David et Jonathas : les tourments de Saül vus par Jean Bellorini

David et Jonathas. Photographie © Philippe Delval / théâtre de Caen.

Créé à Caen en janvier dernier, le David et Jonathas de Charpentier achevait sa tournée française sur la scène du TCE. Telle que nous la connaissons actuellement, la tragédie biblique est une œuvre incomplète. À l’origine, cet opéra destiné aux élèves du Collège Louis-le-Grand jouait à parts égales avec une pièce en vers latin (perdue) dont elle constituait en quelque sorte l’illustration musicale. Telle quelle, elle manque sans doute d’un fil dramatique. Dans sa note d’intention, Jean Bellorini dit avoir voulu recentrer l’intérêt sur Saül, le roi dont le pouvoir est mis en cause par David, le nouvel élu de Dieu. Il en a fait un vieil homme en proie à un délire paranoïaque, en chemise sur un lit de fer, tel un aliéné dans un hôpital et lui a associé un personnage inventé, une sorte de chaperon ou de gardien qu’il a baptisé « La Reine des oubliés ». Le discours de ce personnage se veut « philosophique » et moral, et tend à replacer l’épisode biblique dans une perspective contemporaine. Outre la banalité pontifiante des propos, la voix amplifiée de la comédienne crée une rupture avec la musique vivante et le texte de Wilfried N’Sondé n’apporte pas grand-chose au livret du Père Bretonneau qui est déjà suffisamment explicite.

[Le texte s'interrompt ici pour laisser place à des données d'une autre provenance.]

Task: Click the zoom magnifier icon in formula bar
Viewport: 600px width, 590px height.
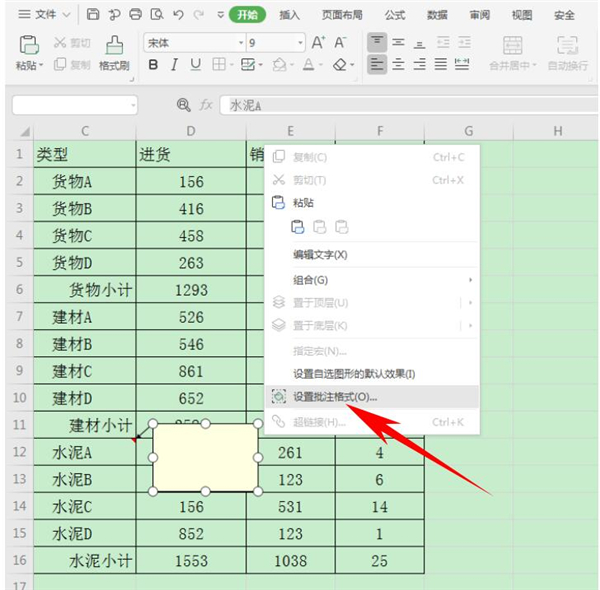Action: click(x=183, y=105)
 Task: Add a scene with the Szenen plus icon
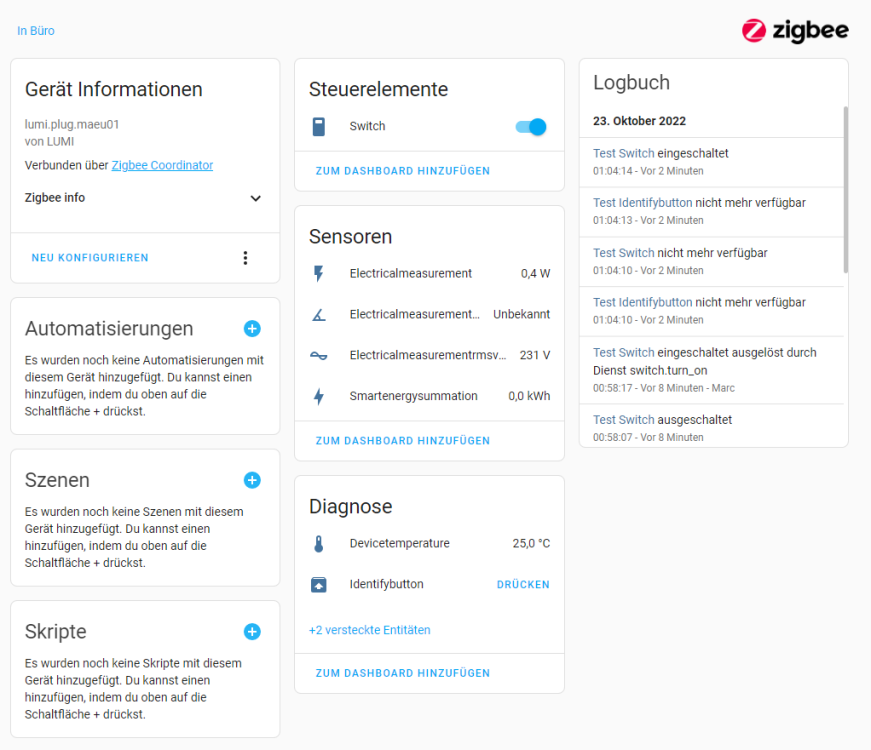[252, 480]
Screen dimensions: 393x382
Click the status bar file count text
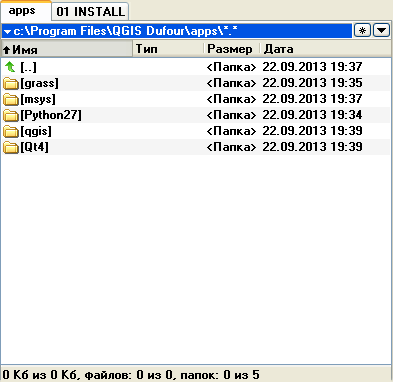pos(131,375)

On reconnaîtra une incontestable virtuosité au décor à transformation imaginé par le metteur en scène qui permet de séparer les deux temporalités, le présent de Saül et le souvenir des évènements qui ont conduit à sa déchéance. Sa lecture en revanche reste assez absconse et à la superficie de l’œuvre notamment concernant les rapports des deux protagonistes. Au-delà d’un certain folklore vestimentaire — masques et coiffes en un bricolage qui sans doute voudrait évoquer un spectacle « scolaire » —, elle ne parvient guère à faire exister les personnages secondaires, tels la Pythonisse extravagante ou Joabel parfaitement ridicule en jupette écossaise. Est-ce pour éviter les connotations homosexuelles que suggère « l’amour » des protagonistes l’un pour l’autre que Jonathas est habillé dans un style nettement féminin et que leurs ébats sont réduits à un jeu de pierre-feuille-ciseaux ? On regrette également que chaque conclusion d’acte ne se fasse rideau baissé alors que la musique appellerait d’évidence une sorte de « divertissement » chorégraphié.

David et Jonathas. Photographie © Philippe Delval / théâtre de Caen.

Au-delà des limites de l’approche scénique, on apprécie une distribution de haut niveau où les rôles épisodiques sont tenus par de vraies personnalités, Lucile Richardot et son timbre si particulier en Pythonisse et Etienne Bazola en Joabel. Les aigus pincés du David de Petr Nekoranec sont affaire de goût, mais son articulation française est parfaite de même que celle de Gwendoline Blondeel dont le soprano très léger renforce la féminité de son Jonathas. Jean-Christophe Lanièce crève l’écran dans son rôle de roi tourmenté malgré une direction d’acteurs qui le met souvent en position inconfortable (danser sur un plan incliné, par exemple).

Dans la fosse, l’ensemble Correspondances met un petit temps à se chauffer, mais atteint à la plénitude sonore tandis que sur le plateau l’excellent chœur donne le meilleur de lui-même d’entrée de jeu. Si au final la dimension musicale sauve la production, elle ne nous fera pas oublier celle si cohérente d’Andreas Homoki à l’Opéra Comique en 2013, vision « domestique » de ce drame biblique où brillait singulièrement la Pythonisse ménagère de Dominique Visse.